Saturday, July 13, 2013

Ghostly Riders - The Headless Horseman

Spectral Hunters, Headless Horsemen, the Wild Hunt - ghostly riders have featured prominently  throughout the worlds mythologies.

And they've evolved! The Urban myth of the 'ghost motorbike rider' has arisen where the ghostly horsemen have faded into past.


But let us take a look at two of the earlier ghostly rider myths

Herne the Hunter
There are a few varying myths surrounding Herne the Hunter, but today I shall focus on only one. Herne was apparently one of King Richard II's (1367 - 1400AD) favourite keepers of Windsor Forest. He excelled at hunting and wood carving. Unfortunately, during a hunt that went terribly wrong, Herne was badly injured protecting the King from being mangled by a stag. A dark shadow appeared and man appeared. Some say he was called Philip Urswick, others state he was a wizard. The wizard offered to save Herne, by somehow using the head of the dead stag.
When Herne recovered, he was granted a promotion from the king, but this made the fellow keepers unhappy. How Herne actually died remains something of a mystery, but he allegedly hung himself from an old oak tree. His reasons for doing this are open for debate, but one theory suggests the stag magic used to save him, had the side effect of him losing his hunting capabilities; which made him depressed. Others say the other keepers conspired to murder him. Regardless, his miserable death had him return to the earthly realm as a spectre with massive stag antlers riding a jet black horse.

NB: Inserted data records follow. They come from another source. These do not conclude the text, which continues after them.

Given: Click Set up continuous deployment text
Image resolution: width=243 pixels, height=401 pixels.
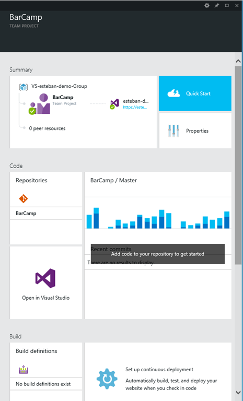Looking at the screenshot, I should pos(159,369).
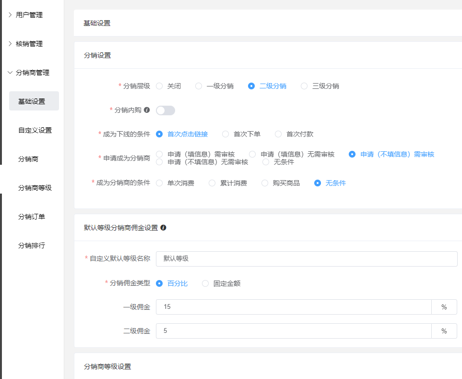
Task: Open 自定义设置 in sidebar
Action: point(35,130)
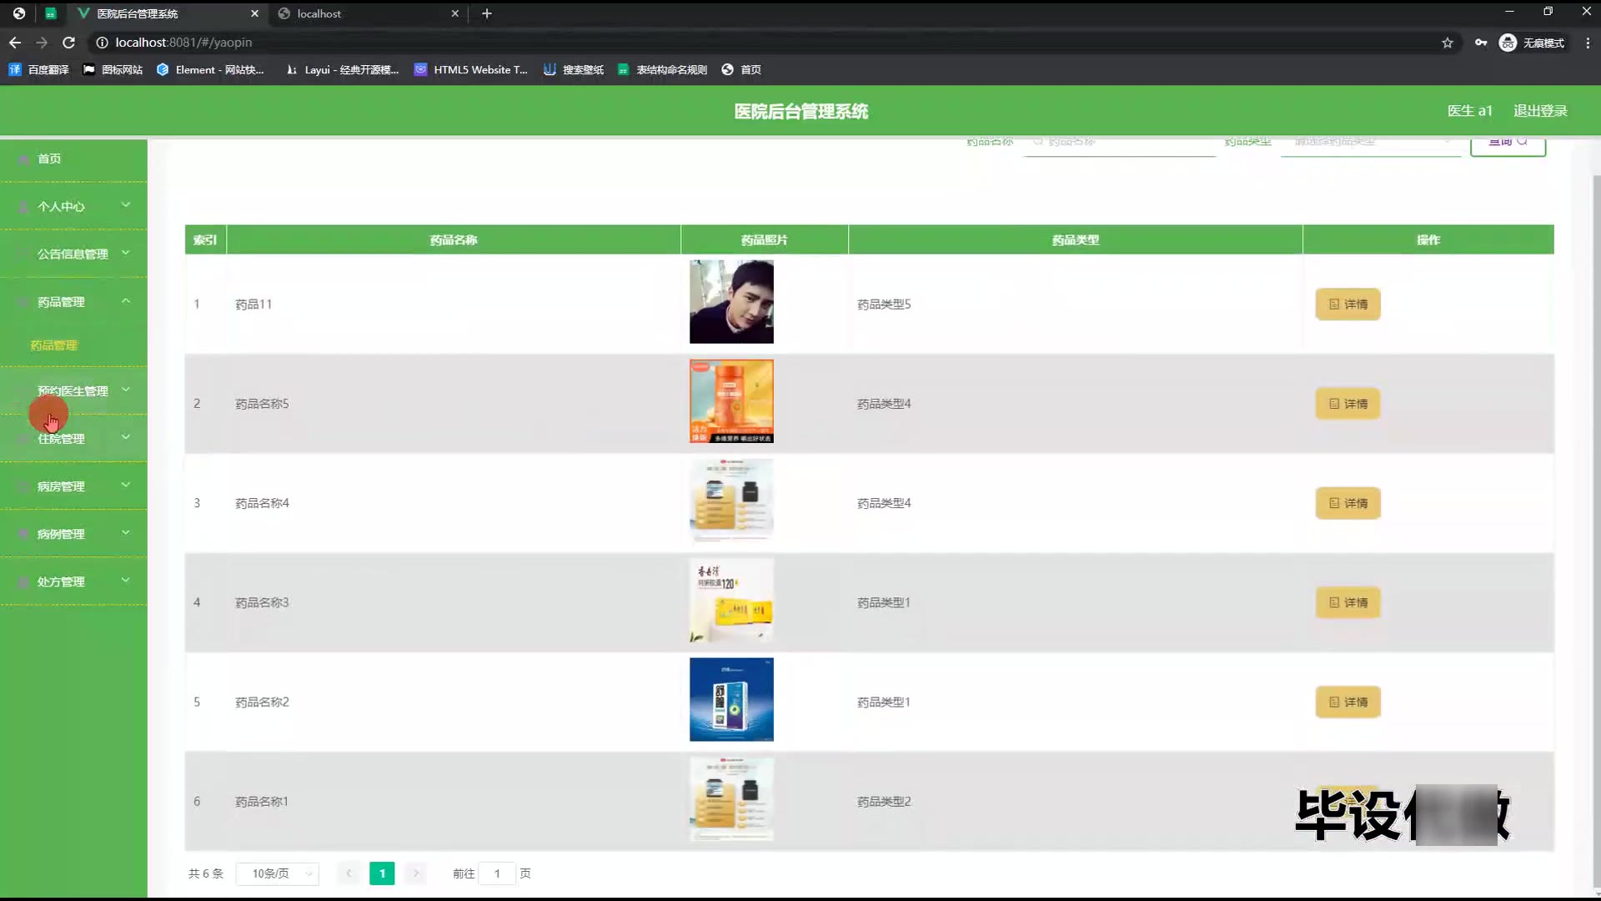1601x901 pixels.
Task: Open browser three-dot menu
Action: [x=1587, y=43]
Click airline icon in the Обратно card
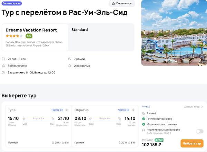The height and width of the screenshot is (152, 207). point(133,110)
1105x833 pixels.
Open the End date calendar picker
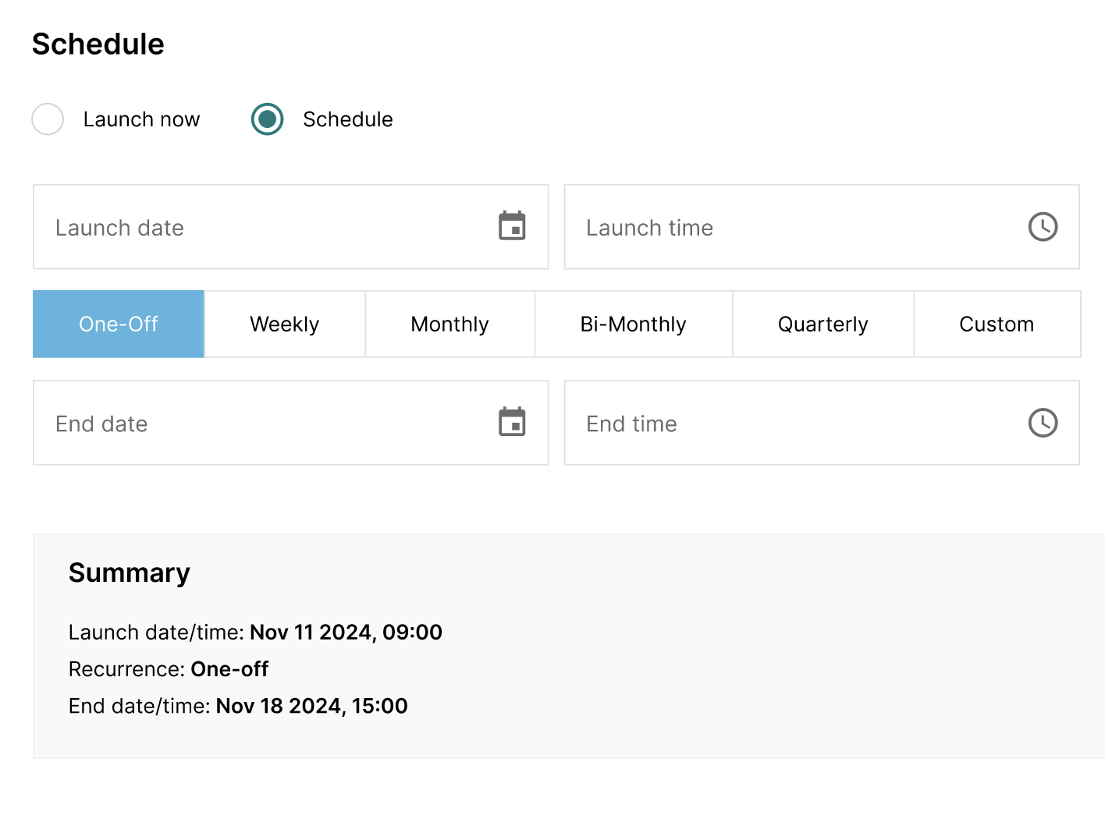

Interestingly some have since linked Herne the Hunter with the Celtic mythology of the Green man.

The Headless Horseman
 
 One of America's most famous paranormal figures!
 
The horror movies of which we are familiar are based on a ghost story, that begins in a place called Sleepy Hollow, near TarryTown, New York.
The ghost story stems from the death of a Hessian soldier (who were hired to suppress the American Revolution). During the battle for Chatterton Hill, October 28, 1776, the headless horseman was one of over 500 soldiers killed. He was apparently killed by decapitation with a canon ball. The soldier was buried in the graveyard. He apparently rises from his uneasy rest and rides about on a horse often a sword in hand. There were for some time after his burial numerous alleged 'sightings' of the spectre. Somehow through fiction, the legend surrounding the ghostly spectre became more of an antagonist ghost who would threaten travellers at night with by chasing on his steed, trying to maim them.